*** EXTRACTED INFORMATION ***
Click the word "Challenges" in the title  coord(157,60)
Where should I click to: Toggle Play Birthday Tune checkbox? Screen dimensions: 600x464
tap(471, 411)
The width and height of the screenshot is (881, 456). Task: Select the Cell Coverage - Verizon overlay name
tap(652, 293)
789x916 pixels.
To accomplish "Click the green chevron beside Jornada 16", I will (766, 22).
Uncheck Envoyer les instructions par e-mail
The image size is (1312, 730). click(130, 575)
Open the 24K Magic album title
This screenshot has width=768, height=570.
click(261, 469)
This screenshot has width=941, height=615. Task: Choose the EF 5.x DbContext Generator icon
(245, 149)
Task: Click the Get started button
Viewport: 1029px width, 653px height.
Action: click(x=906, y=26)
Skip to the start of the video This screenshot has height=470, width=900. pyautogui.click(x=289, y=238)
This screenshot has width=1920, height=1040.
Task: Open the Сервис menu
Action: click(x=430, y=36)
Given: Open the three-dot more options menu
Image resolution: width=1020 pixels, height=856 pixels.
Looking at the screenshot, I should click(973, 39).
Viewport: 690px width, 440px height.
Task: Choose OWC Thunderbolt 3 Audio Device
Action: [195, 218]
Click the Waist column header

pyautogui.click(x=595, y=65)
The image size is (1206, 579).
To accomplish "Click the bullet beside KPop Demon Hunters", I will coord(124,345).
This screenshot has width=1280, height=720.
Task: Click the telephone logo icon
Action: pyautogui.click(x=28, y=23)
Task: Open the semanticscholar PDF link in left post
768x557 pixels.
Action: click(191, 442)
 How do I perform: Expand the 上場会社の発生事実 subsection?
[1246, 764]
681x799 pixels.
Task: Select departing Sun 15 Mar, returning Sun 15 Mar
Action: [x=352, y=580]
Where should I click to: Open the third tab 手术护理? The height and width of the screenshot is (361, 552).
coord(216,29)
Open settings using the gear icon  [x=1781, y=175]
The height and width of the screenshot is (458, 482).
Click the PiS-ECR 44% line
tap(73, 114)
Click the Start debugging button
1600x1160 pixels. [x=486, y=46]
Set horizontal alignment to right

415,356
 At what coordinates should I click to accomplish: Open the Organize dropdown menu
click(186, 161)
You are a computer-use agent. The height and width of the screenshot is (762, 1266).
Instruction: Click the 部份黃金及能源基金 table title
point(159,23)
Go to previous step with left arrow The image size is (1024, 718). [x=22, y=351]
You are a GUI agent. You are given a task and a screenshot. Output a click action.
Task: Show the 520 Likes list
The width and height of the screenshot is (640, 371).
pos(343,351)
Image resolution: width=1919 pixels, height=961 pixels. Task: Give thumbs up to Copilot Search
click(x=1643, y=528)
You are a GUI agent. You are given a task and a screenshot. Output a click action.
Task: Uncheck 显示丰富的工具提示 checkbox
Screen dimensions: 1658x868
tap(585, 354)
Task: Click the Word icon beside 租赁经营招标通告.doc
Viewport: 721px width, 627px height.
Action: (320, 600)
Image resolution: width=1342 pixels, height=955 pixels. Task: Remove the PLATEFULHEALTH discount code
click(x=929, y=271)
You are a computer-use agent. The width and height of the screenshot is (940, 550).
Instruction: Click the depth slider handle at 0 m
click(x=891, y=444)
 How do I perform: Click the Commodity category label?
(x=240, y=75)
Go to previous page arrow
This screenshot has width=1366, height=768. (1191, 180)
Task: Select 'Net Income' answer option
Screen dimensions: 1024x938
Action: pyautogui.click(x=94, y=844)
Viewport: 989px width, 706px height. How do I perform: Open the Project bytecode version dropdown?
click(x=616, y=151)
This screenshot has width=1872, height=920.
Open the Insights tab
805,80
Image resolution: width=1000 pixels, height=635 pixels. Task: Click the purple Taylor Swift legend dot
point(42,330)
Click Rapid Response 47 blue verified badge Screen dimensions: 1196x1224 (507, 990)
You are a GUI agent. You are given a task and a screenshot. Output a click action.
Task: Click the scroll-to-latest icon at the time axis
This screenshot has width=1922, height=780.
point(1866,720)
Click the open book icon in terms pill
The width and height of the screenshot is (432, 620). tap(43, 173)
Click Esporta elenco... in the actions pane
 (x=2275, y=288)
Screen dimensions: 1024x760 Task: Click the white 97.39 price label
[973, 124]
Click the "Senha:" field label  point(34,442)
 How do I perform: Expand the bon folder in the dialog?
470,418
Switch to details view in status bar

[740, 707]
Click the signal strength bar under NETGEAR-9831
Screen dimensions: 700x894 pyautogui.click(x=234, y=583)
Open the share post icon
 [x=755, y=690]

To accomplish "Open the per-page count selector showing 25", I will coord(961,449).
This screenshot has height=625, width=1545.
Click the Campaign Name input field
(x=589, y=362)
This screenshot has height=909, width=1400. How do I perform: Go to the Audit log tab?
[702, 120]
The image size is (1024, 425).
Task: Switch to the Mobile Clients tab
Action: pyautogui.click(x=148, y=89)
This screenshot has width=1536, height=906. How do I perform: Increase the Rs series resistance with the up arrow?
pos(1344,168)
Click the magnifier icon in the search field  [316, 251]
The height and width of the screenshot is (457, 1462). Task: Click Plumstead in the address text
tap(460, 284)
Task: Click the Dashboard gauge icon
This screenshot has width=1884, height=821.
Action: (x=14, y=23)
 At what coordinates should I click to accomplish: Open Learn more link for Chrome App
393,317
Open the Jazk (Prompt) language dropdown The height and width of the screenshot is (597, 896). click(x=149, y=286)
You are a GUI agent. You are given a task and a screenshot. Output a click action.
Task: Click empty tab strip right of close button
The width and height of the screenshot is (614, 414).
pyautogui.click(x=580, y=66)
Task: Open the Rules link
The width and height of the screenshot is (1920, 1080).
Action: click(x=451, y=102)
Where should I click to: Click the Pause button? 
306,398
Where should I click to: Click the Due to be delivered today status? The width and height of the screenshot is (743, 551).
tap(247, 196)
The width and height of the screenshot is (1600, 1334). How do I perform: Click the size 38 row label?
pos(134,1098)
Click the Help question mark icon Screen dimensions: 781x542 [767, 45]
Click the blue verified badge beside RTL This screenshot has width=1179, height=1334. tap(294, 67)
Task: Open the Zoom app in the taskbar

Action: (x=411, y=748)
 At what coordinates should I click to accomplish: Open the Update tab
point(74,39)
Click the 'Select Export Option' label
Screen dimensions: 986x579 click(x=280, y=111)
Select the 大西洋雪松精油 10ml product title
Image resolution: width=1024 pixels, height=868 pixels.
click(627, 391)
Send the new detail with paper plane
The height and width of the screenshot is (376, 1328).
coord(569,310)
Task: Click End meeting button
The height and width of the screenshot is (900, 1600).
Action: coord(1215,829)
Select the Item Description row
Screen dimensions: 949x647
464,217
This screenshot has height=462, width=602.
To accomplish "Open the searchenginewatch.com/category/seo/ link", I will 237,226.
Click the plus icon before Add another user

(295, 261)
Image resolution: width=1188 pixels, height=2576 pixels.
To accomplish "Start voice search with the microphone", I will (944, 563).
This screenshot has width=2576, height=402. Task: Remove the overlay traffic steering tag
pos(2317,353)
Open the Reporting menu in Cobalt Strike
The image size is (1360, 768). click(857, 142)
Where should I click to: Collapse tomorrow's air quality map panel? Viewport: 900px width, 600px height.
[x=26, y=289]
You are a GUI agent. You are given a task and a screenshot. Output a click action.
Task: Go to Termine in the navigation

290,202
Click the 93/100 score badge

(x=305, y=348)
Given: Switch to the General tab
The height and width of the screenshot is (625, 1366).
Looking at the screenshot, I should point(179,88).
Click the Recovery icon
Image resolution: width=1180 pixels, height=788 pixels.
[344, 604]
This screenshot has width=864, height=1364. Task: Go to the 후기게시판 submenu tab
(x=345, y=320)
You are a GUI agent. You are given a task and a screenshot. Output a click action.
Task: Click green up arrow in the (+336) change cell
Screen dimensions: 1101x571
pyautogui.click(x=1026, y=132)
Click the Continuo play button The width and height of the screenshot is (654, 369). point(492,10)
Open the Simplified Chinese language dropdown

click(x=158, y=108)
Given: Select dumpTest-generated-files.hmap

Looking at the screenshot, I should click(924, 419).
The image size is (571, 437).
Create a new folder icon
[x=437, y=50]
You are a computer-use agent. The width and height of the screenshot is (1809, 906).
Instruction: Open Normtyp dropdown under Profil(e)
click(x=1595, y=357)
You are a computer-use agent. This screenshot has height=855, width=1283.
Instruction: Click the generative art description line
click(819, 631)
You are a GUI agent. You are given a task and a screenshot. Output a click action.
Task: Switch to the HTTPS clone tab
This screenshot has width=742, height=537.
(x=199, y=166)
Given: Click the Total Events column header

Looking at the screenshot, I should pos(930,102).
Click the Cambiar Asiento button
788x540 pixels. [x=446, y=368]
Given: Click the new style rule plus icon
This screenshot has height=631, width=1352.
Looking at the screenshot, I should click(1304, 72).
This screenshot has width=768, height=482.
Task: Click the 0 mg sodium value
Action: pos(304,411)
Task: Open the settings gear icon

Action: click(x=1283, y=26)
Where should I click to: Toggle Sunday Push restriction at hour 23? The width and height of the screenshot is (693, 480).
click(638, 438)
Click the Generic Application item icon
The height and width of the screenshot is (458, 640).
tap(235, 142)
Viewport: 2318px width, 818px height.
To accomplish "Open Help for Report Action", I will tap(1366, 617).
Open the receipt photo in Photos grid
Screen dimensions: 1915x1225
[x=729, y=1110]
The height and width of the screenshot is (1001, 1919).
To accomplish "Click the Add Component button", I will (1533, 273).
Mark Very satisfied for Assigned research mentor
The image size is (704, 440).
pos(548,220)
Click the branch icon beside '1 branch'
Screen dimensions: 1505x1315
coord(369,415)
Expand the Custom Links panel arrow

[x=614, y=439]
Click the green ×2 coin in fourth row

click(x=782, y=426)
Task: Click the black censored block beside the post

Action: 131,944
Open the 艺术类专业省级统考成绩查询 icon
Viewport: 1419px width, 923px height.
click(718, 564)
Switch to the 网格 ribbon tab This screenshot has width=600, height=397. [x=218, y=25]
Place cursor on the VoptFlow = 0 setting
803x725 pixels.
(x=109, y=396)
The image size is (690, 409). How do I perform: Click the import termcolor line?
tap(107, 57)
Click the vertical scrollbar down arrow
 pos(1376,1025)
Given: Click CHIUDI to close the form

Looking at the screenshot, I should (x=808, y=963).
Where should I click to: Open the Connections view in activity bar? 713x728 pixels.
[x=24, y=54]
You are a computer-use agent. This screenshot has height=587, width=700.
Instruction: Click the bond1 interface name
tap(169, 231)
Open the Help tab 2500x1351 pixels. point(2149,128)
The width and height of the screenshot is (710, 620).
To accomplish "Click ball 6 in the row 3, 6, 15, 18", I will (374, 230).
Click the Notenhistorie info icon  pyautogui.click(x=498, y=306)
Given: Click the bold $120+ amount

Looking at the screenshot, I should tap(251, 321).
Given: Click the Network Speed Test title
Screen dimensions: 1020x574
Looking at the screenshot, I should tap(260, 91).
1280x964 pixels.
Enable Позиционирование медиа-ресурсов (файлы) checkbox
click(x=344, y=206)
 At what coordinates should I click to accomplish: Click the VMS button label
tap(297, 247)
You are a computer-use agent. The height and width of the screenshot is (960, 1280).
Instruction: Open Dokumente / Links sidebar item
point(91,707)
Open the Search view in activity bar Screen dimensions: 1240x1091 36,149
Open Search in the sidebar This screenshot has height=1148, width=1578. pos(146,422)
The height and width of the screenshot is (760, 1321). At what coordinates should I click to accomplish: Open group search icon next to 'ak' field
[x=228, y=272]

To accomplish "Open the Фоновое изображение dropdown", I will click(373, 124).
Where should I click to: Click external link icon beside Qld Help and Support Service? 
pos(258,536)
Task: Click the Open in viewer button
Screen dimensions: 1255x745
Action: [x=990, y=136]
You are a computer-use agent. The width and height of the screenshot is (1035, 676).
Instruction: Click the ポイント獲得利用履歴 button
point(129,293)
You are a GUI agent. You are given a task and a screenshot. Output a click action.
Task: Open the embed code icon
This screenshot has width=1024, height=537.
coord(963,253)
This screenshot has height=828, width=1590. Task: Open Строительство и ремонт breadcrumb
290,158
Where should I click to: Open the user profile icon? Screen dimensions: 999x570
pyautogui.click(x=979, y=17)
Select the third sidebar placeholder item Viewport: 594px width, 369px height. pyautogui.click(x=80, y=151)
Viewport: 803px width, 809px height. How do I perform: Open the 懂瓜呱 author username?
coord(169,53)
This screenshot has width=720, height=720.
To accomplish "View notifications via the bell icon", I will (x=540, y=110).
***
WORK TASK
The result is a copy of every line above where the word "left" shows up.

SOLUTION TO THE EXERCISE
Task: Open the semanticscholar PDF link in left post
Go to previous step with left arrow The image size is (1024, 718). [x=22, y=351]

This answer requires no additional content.